I thought our hasty meeting would be about the basics of programmatic since Krzysztof was an outsider trying to break into a convoluted and complex industry. Within thirty seconds, I knew that this guy meant business.
After determining that we completed all socially obligatory small talk requirements, he whipped out his laptop and dove into log data that would make even the most seasoned ad tech vets blush. Krzysztof comes across as genial and academic, which disarmed me initially, but as we got deeper into the esoterics of ad tech, he spoke faster and became increasingly inquisitive. This guy had an absolute hunger to learn more about this industry, but I wasn't fully aware of the motivations behind the desire then.
I had to quickly context switch from sage ad tech wizard to humbled product manager, barely keeping up as Krzysztof started diving into complex supply path analysis and network traffic inspections while spitballing question after question. He threw out findings and stats while his eyes searched my face for any hint of a reaction that may tell a story that the words coming out of my mouth were not.
We concluded the meeting. Although I felt my answers were unsatisfactory, I think he still appreciated the insight. I walked away from that conversation a bit dizzy and fatigued—the same way I would feel after delivering a presentation I was woefully underprepared to give.
I've thought about this meeting with Krzysztof and subsequent chats with him every time I review yet another research report he puts out that grabs the headlines and emotions of an entire industry.
How many other industry professionals lent their insight to Krzysztof? Do they aid his research in order to better the programmatic ecosystem for everybody? Do they want to undercut competition? Do they want a tip-off on his next research subject and a head start to clean up potential issues before they become public? Whatever the reason, Adalytics ultimately benefits.
Each dense report by Adalytics reveals a new controversy that draws admiration and criticism alike. I am writing this as his latest report has once again sparked a flurry of news coverage (even outside the trades) and public discourse from ad tech pundits, culminating with inquiries from government officials.
In this newsletter, I will examine Adalytics' latest findings and the motivation behind its work.

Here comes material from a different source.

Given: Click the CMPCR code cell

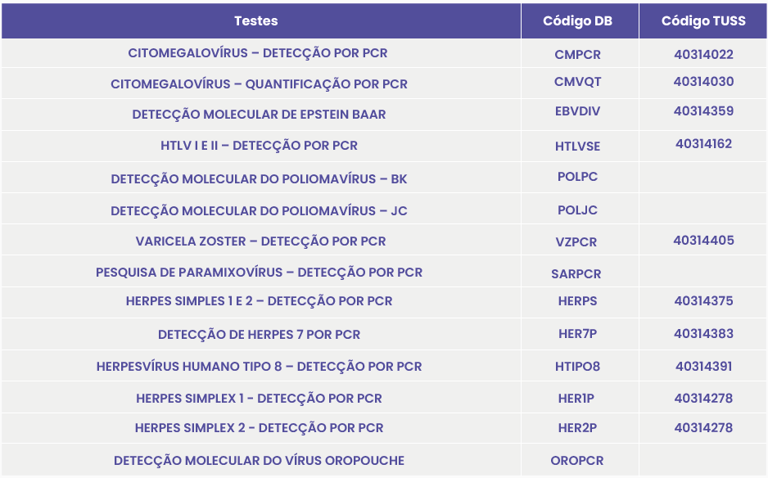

I will also analyze why Adalytics creates divisiveness among industry professionals and offer opinions on why these controversies keep happening.
Adalytics Strikes Again
The latest update from Adalytics highlights the saddest finding yet: anonymous image upload websites displayed ads from a major advertiser next to CSAM (Child Sexual Abuse Material) and displayed ads from additional advertisers alongside other sexually explicit content.
Adalytics also found that some of the top names in ad tech and their clients financially supported these websites via advertising. Additionally, Adalytics reveals that well-known brand safety verification vendors "were seen measuring or monitoring ads on various explicit pages" on the websites.
This is a reprehensible revelation, and I want to acknowledge that fact first and foremost. Unfortunately, the ordeal is a stain on the reputations of all the vendors observed in the Adalytics reports, even if it happened without their knowledge. But I want to note that none of these companies had a chance to defend themselves before the report came out — a topic we will return to.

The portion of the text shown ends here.